Meta a expliqué avoir ajouté les personnes accusées de blasphème au Pakistan à sa liste interne de « groupes à risque en cas de dévoilement » de la politique relative aux attaques coordonnées et à la promotion d’actions criminelles fin 2017, à la suite de violences liées aux suspicions de blasphème dans le pays. Dans le cadre de ses efforts en faveur de l’intégrité des élections pour les élections de 2024 au Pakistan, Meta a donné la priorité à la surveillance du contenu comportant des accusations de blasphème, étant donné le risque important de préjudice hors ligne, y compris de violence extrajudiciaire, pouvant résulter de ces allégations. Meta estime que ces efforts en faveur de l’intégrité ont permis d’identifier le contenu de ce cas.

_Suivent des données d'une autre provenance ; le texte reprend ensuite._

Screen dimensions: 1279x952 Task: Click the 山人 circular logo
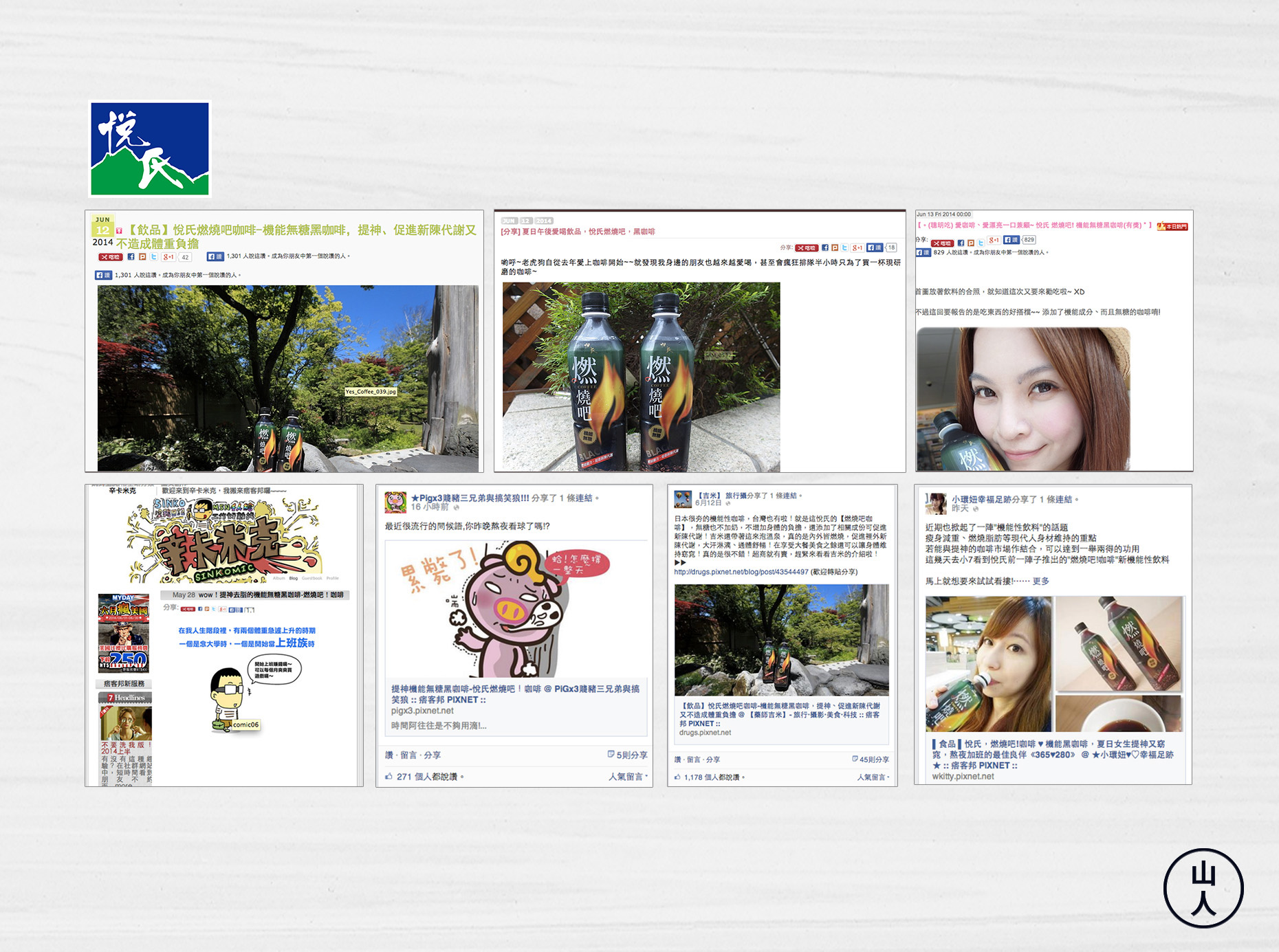tap(1203, 888)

Lors de sa soumission du cas, Meta a souligné les contradictions qu’il existe entre la liberté d’expression et la sécurité dans ce genre de cas en période électorale. Meta a constaté la valeur de l’intérêt public dans la critique des candidats politiques tout en reconnaissant les divers risques pour la sécurité que posent les accusations de blasphème au Pakistan pour les personnalités politiques, comme la violence et la mort.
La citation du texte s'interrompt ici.